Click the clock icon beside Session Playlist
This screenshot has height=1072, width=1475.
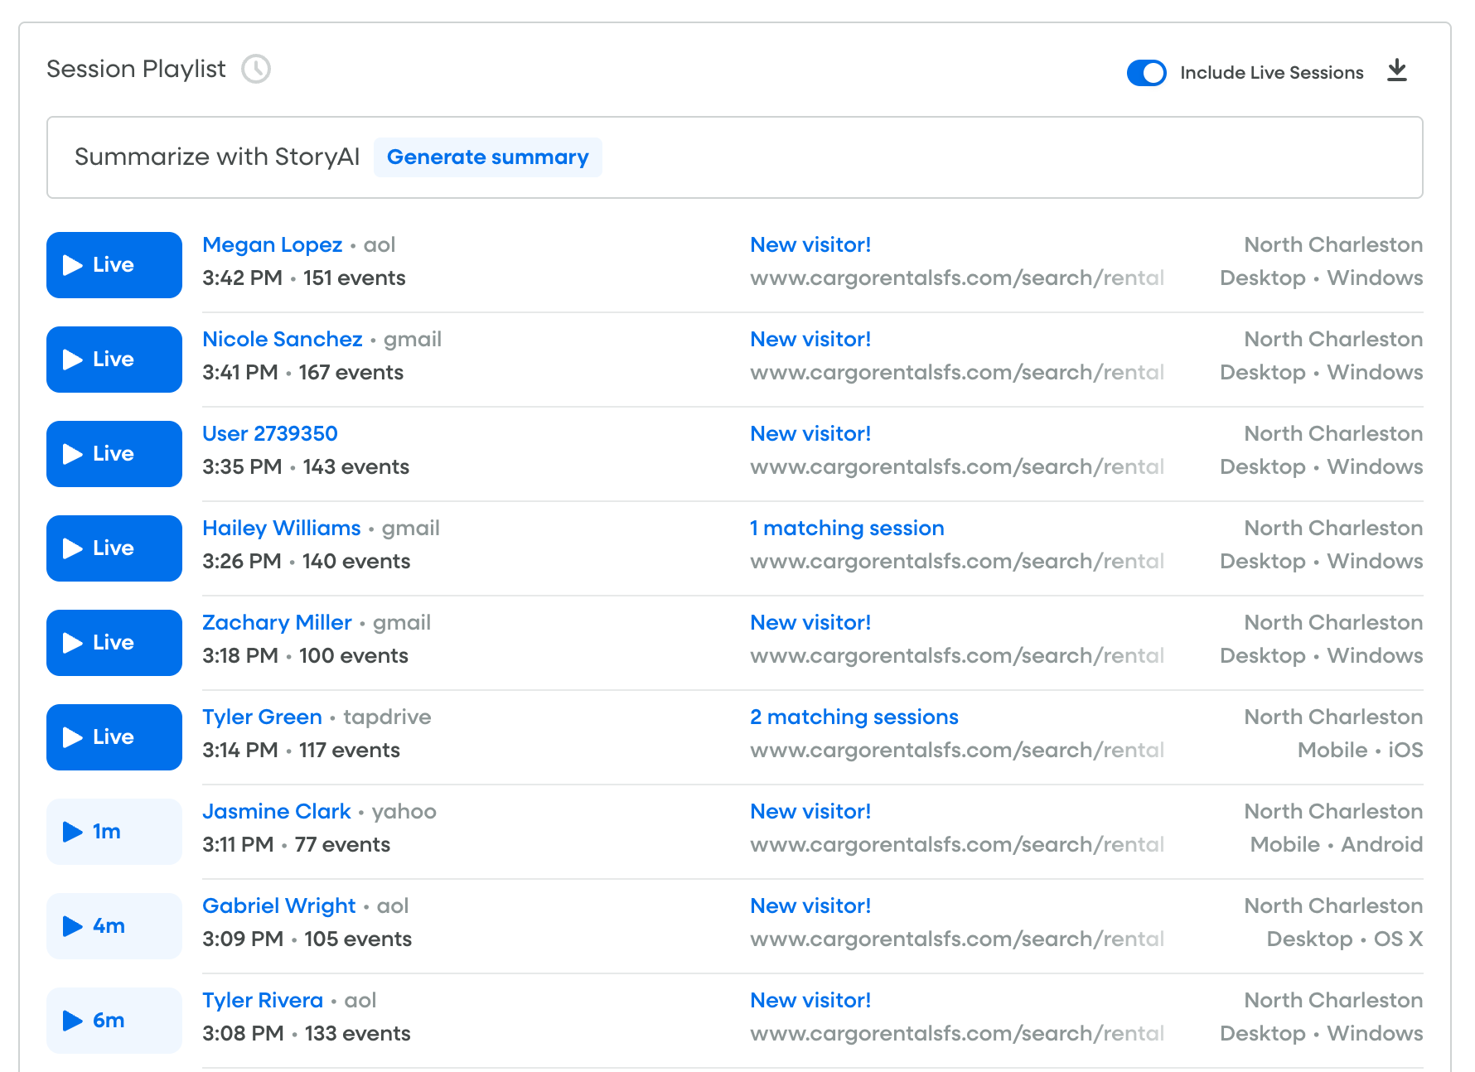click(256, 69)
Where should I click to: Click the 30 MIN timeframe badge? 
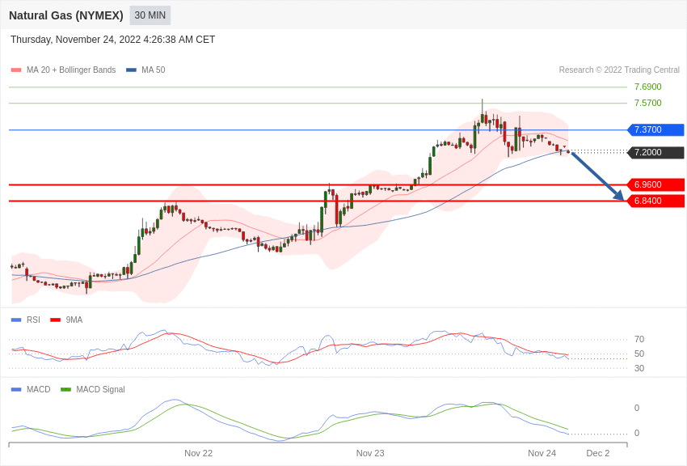150,15
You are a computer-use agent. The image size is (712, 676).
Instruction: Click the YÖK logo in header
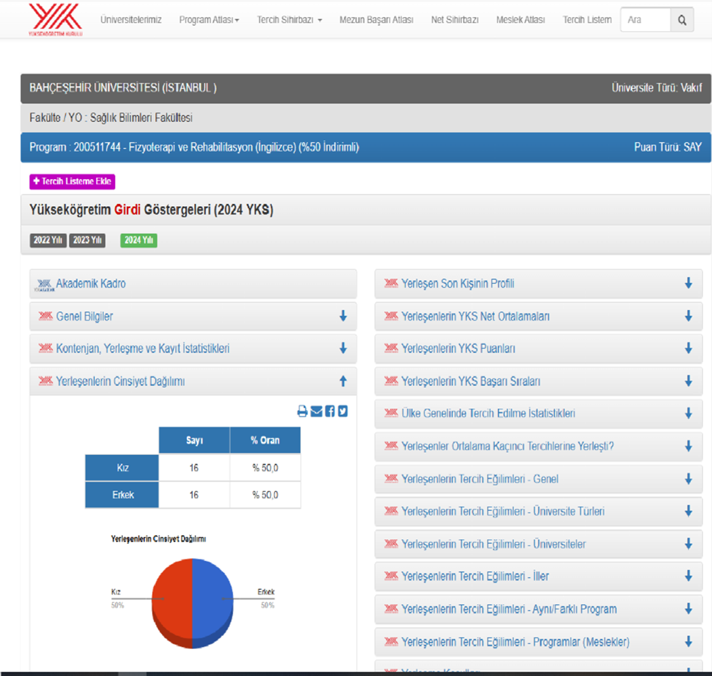coord(55,20)
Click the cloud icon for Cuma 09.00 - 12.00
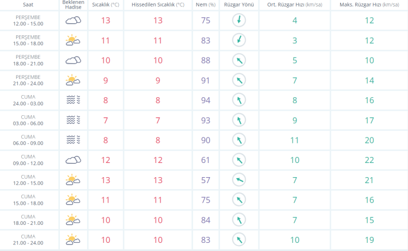Viewport: 408px width, 251px height. click(x=73, y=160)
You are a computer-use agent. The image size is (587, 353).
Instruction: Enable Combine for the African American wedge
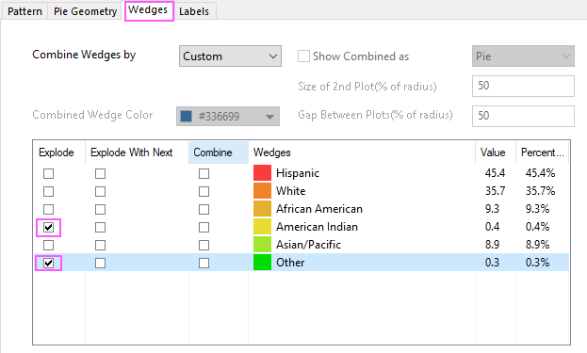click(204, 209)
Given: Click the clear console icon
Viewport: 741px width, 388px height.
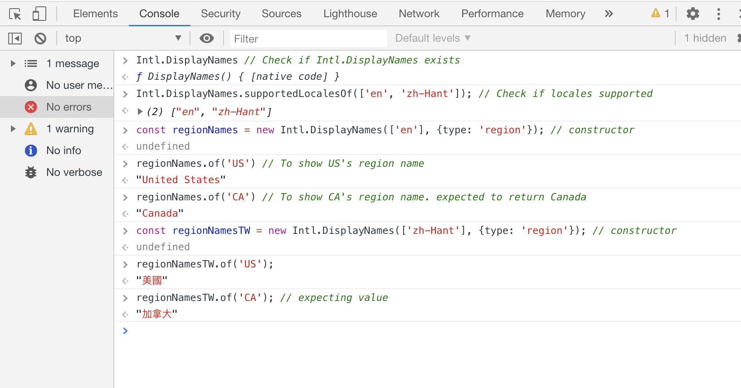Looking at the screenshot, I should (x=40, y=39).
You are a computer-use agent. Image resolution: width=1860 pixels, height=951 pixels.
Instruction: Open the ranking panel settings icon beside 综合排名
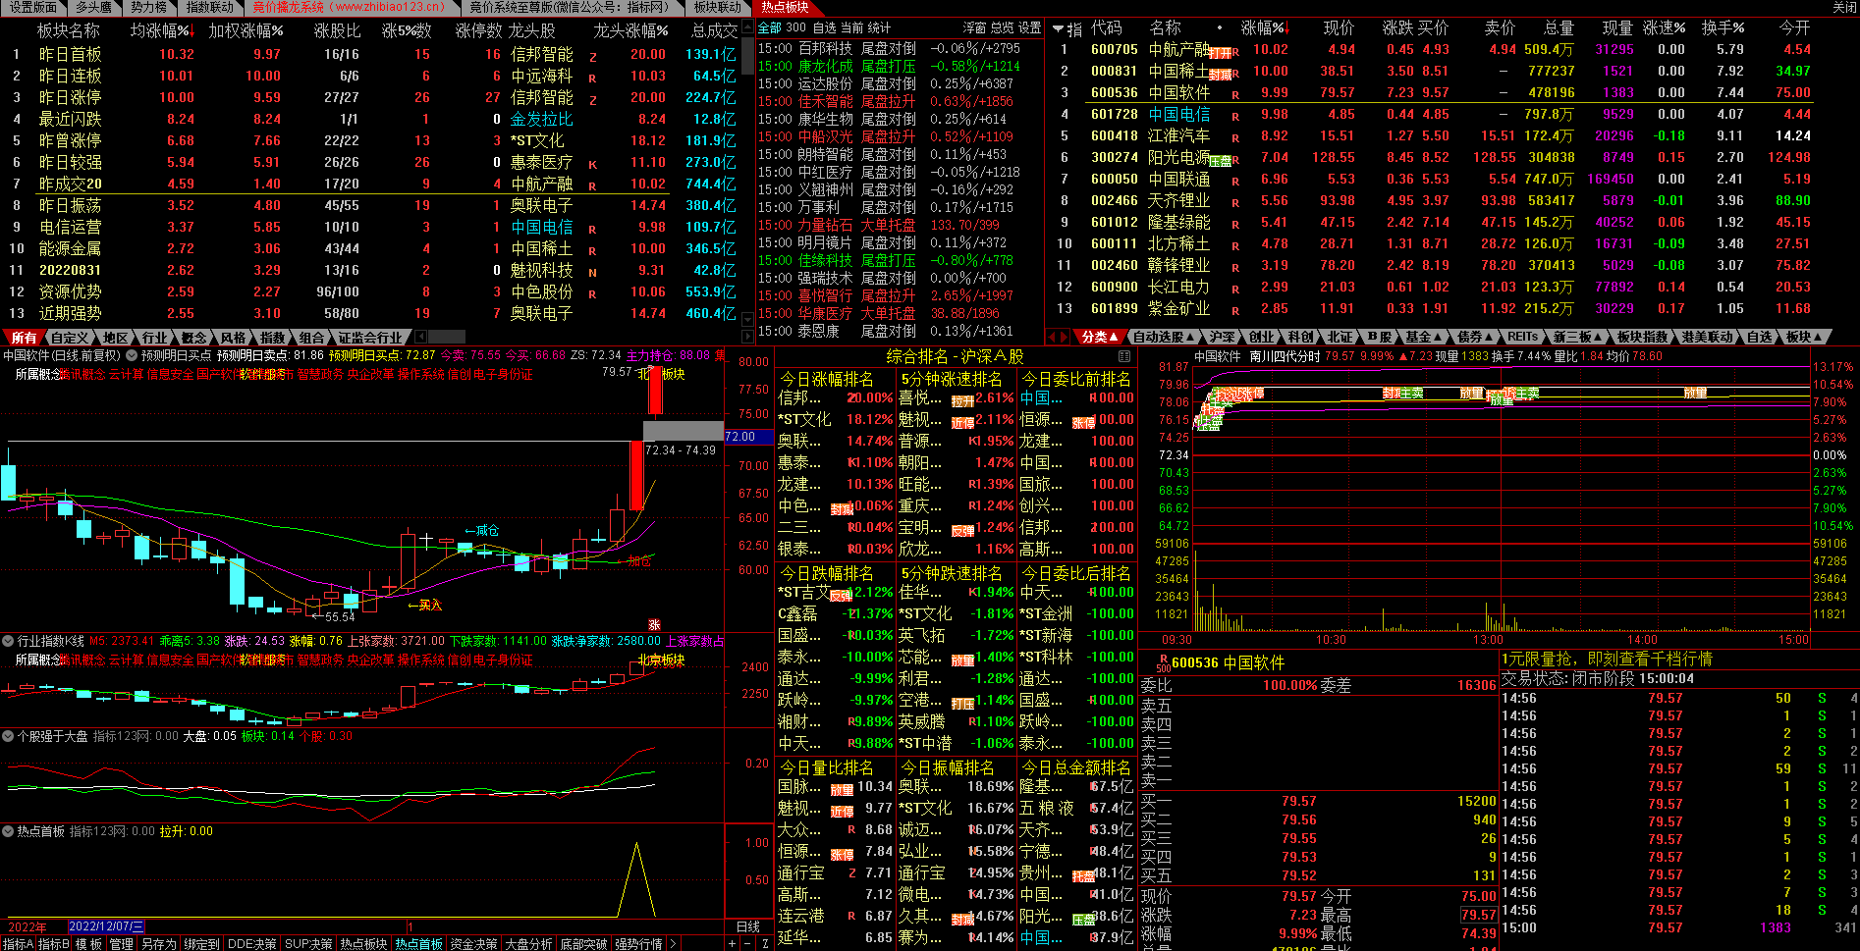coord(1124,356)
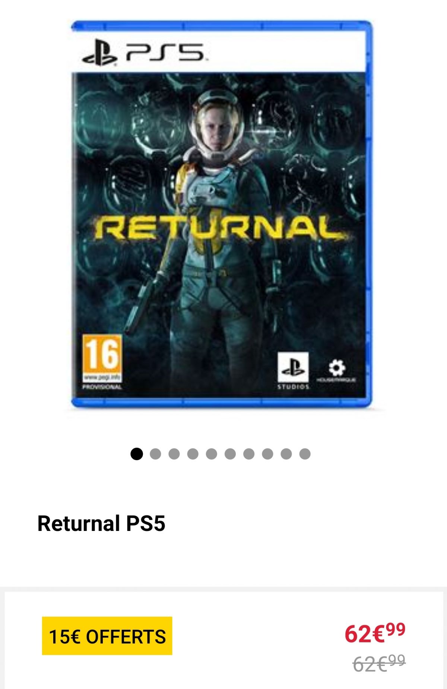
Task: Select the second carousel dot
Action: (155, 454)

◆ ◆ ◆ ◆

Exercise goal:
Note every line of the entries in which "agent" appears, and copy it down.

Answer section:
You are a computer-use agent. The image size is (712, 676).
You are a computer-use agent. The image size is (587, 353).
You are a computer-use agent. Image resolution: width=1860 pixels, height=951 pixels.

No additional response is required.